Что в России существуют враждебные к ней элементы, и притом не только на окраинах, но и в недрах ее, и что эти элементы рассчитывают на успех, этого, по несчастию, отрицать невозможно. Несмотря на всю их разнородность, мы не поручимся, чтобы между ними при данных обстоятельствах не могла образоваться довольно серьезная коалиция, чтоб они не могли сложиться в одну довольно сильную партию. Программа подобной коалиции уже составлена; она очень ловко изложена в известной памфлете Шедо-Ферротти "Que fera-t-on de la Pologne?" ["Что станет с Польшей?" (фр.)] Около этой программы, по крайней мере на первое время, могут очень удобно сгруппироваться все неприязненные России элементы; к ней легко могут примкнуть все пагубные для русского народа и для Русской державы стремления, где бы и в каких бы видах они ни проявлялись. В самом деле, что составляет сущность этой программы? Сущность ее составляет учение о том, что русская верховная власть не должна быть русскою на всем пространстве Русской державы, что она должна быть польскою там, где по своему числу или по своему положению преобладают поляки, -- немецкою, где царствуют немцы, -- шведскою, где первенствуют шведы, и т.д. Эта безнародность, если так можно выразиться, верховной власти в России не была ли бы, в сущности и в дальнейшем своем развитии, полным разложением Русского государства на составные его части? Не отняла ли бы она русского Царя у русского народа, тогда как, по основному убеждению нашего народа, коренящемуся во всем его прошедшем, русский Царь и русский народ всецело и нераздельно принадлежат друг другу? Не значило ли бы это медиатизировать русский народ?

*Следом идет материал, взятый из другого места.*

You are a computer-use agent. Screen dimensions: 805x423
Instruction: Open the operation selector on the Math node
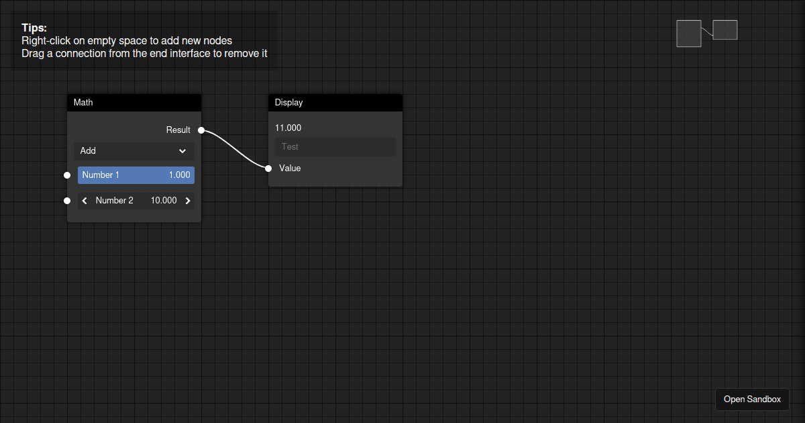(134, 151)
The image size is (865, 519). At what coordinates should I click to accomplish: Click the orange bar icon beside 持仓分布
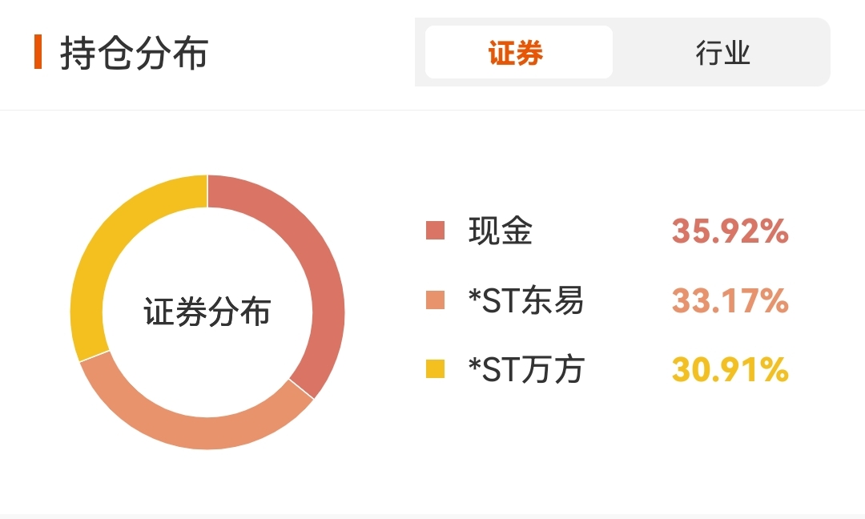[x=38, y=52]
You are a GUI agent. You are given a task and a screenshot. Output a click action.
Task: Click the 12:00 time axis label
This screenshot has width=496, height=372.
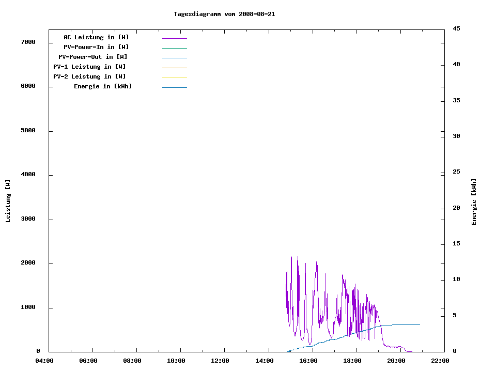[220, 361]
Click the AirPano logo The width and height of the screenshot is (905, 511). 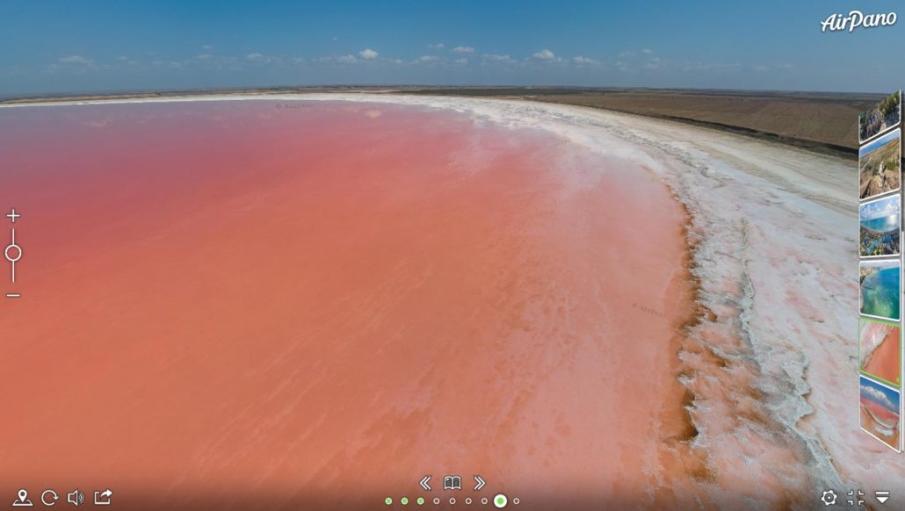point(858,22)
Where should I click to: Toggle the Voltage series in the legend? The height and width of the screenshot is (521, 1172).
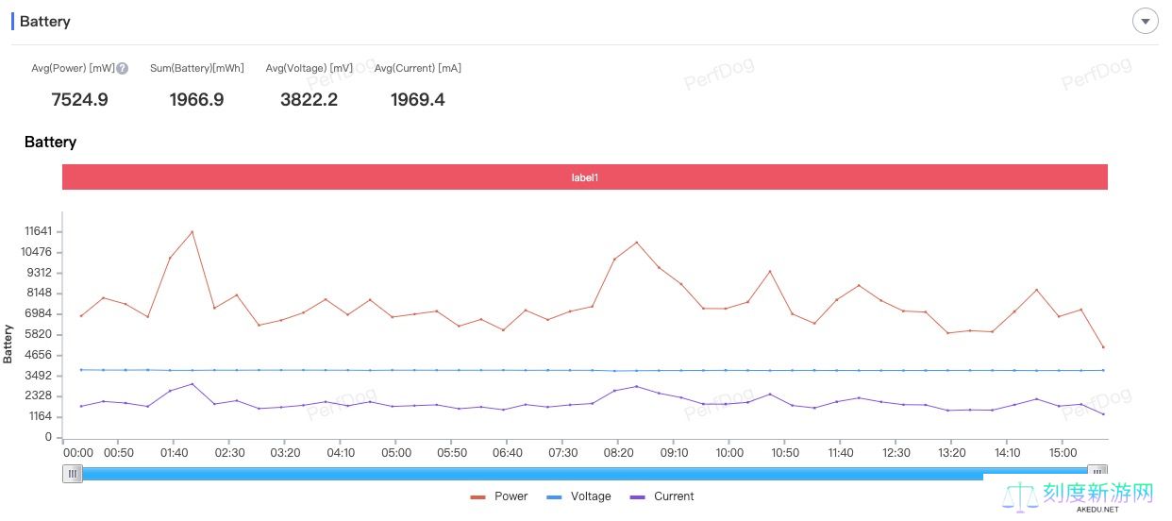point(578,496)
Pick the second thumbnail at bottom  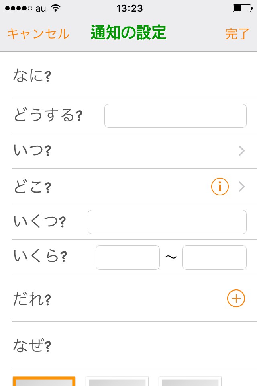[x=117, y=381]
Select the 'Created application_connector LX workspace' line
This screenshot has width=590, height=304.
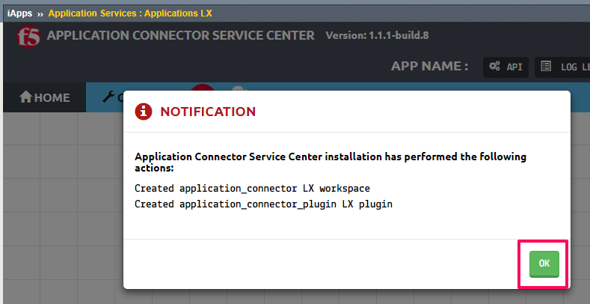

Какой же ответ на подобные стратагемы даст русский народ? Русский народ, вспоминая о том, что он тяжкими усилиями собрал воедино всю эту Русскую землю, что он всем жертвовал, дабы создать во главе ее эту могущественную верховную власть, великий живой символ своего единства, вспоминая, что все корни русской верховной власти находятся в русской народной почве, -- русский народ, который приходит теперь в пору самосознания, имеет полное право сказать всем тем, которые твердят о существовании нерусской политической партии в России и предрекают ей торжество в ближайшем будущем, -- сказать устами древнего поэта: Discite justitiam moniti ac non temnere divos [Не презирайте богов и учитесь блюсти справедливость (лат.)], то есть, с переменой, сообразною данному случаю: "Научитесь правде, вразумившись, и не презирайте того, что в России в ее Царе и народе должно быть наиболее почитаемо и возвеличиваемо: русского имени".
Впервые опубликовано: Московские ведомости. 1865. 13 января. No 9.